最後の夜
今夜も家族と食事をとり一日の締めにまた一人剣の鍛錬を積む。自警団に入った日から毎日続けもう当たり前のように日々の日課になっていた。このコルッツェオ村の人々を守りたい、日々安心して暮らせるの幸せが続けばいいと。そしてなによりミーナにずっと笑っていて欲しいから、あの優しい瞳で子供たちを見つめるミーナを守り続けると心に固く誓った。それ以来力をつけること、剣の腕前を上げることにが生活の主となっていた。
だいぶ夜も深まってきたところで今日はもう御終いにすることにした。家に着き風呂に浸かりその日の疲れを癒す。自分の部屋に戻りベッドに横になり自然と目を閉じる。こんな何気ない日常が続けばいいと思っていた。続くだろうと思っていた。その日の夜が何げない日常の最後の日だった。
翌日いつものようにオレは自警団で活動していた。昼下がりになり少し開けたところで仲間たちと昼食をとる。腹を満たし午後の活動に移ろうとしたときパンパンと村の方から2回の銃声が聞こえた。
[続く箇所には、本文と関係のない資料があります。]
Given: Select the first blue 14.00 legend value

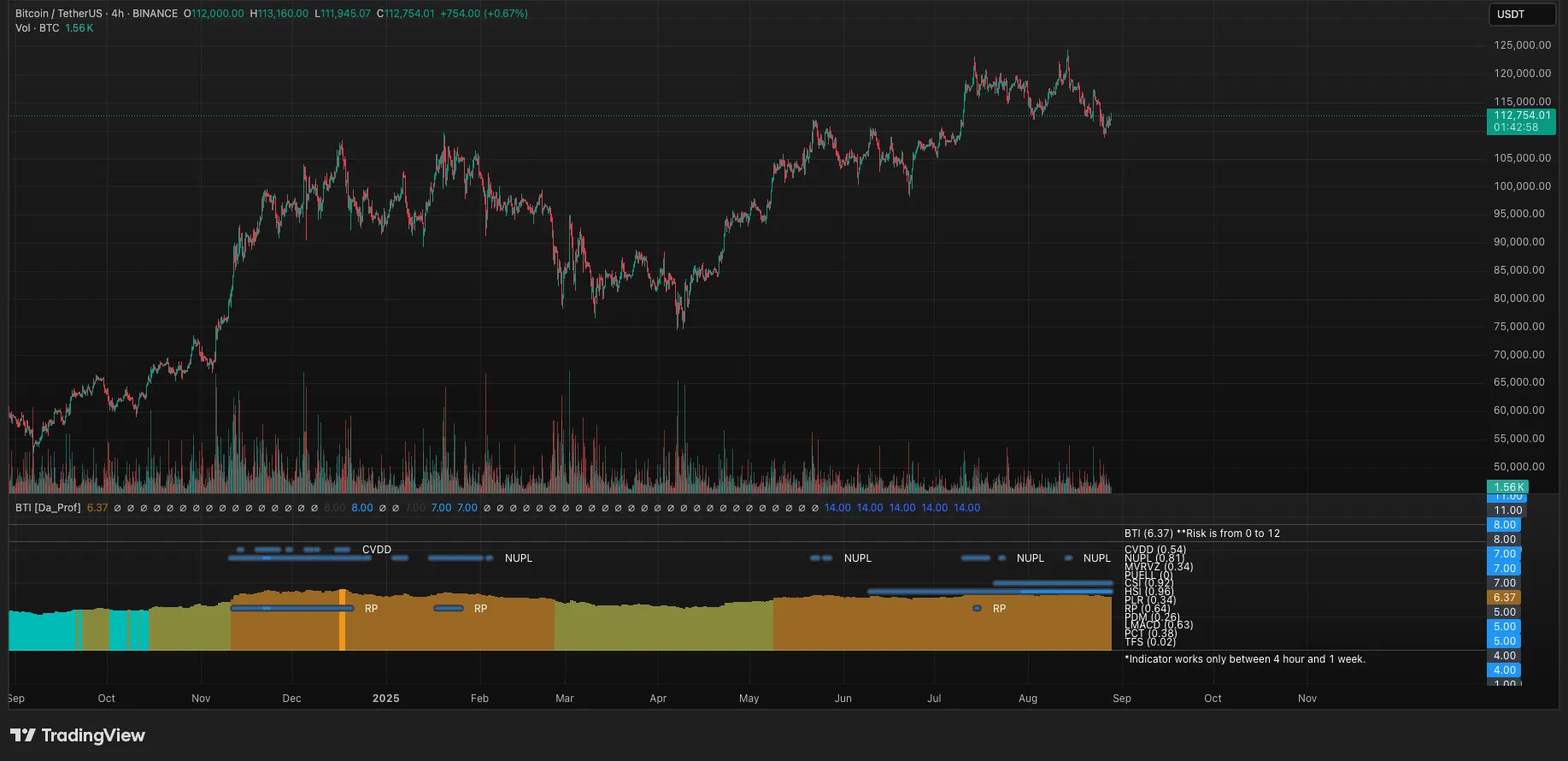Looking at the screenshot, I should click(x=837, y=508).
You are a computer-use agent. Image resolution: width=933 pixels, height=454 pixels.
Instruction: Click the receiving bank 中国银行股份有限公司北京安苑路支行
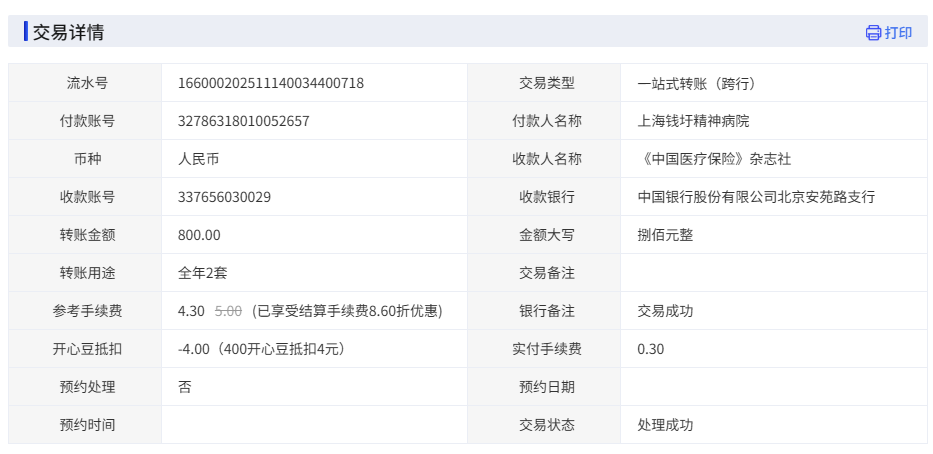[x=756, y=197]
驚く皆をよそにオレは団長に駆け寄り
「親父、俺に様子を見に行かせてくれ。ミーナが心配なんだ。」
無意識のうちにそう口が動いていた。
「わかったケイマお前に任せるとしよう。ただ気を抜くなよ。それと何かあったらすぐ俺に知らせろ分かったな。」
ほかにタルタとケイネスという二人の団員も引き連れ急いで村へ向かう。村に着くと既に村の人たちが広場に集まっていた。駆け寄ると中心部に村長と近くに倒れこむ俺のじいちゃんそれと向かい合うように顔も隠した黒ずくめの人が五人ほどいる。その背後で両側から押さえ込まれ捕まっているのはミーナっだった。その光景を目にした瞬間体に怒りが湧き村長の所へ歩み出る。
「ケイマ来ちゃダメ」
はっきりとした声をミーナが発する。
「ミーナを離せ」
そう叫ぶと5人のうちの一人が歩み出ると同時にオレに銃口を向けほかの四人が一斉に村人たちに銃を向けた。
「おい今の状況が分かるか?キサマらの命がこのたった5つの銃に委ねられているのがわかんねーか?」
「この娘を頂いていければ良かっただけだが聞き分けの悪い連中だな」
「つーかこの娘がお前に来るなと言ったな お前はこの娘のなんだ? まあいいひとつ見せしめに」
と言った刹那に右腕を3発の銃弾が貫く」
溢れ出る血と痛みを堪えつつなんとか立ち続ける。
ミーナの方を見ると気を失っていた。
「これで分かっただろ この村を離れるまで動くなよ 追いかけようなんて馬鹿な気を起こしても返り討ちにあうだけだからな」
という捨て台詞を吐きミーナが連れ去られるところをただ見ているだけしかできなかった。
ミーナを守れなかったという自責の念に襲われるとともに意識が遠のきオレは地面に倒れ込んだ。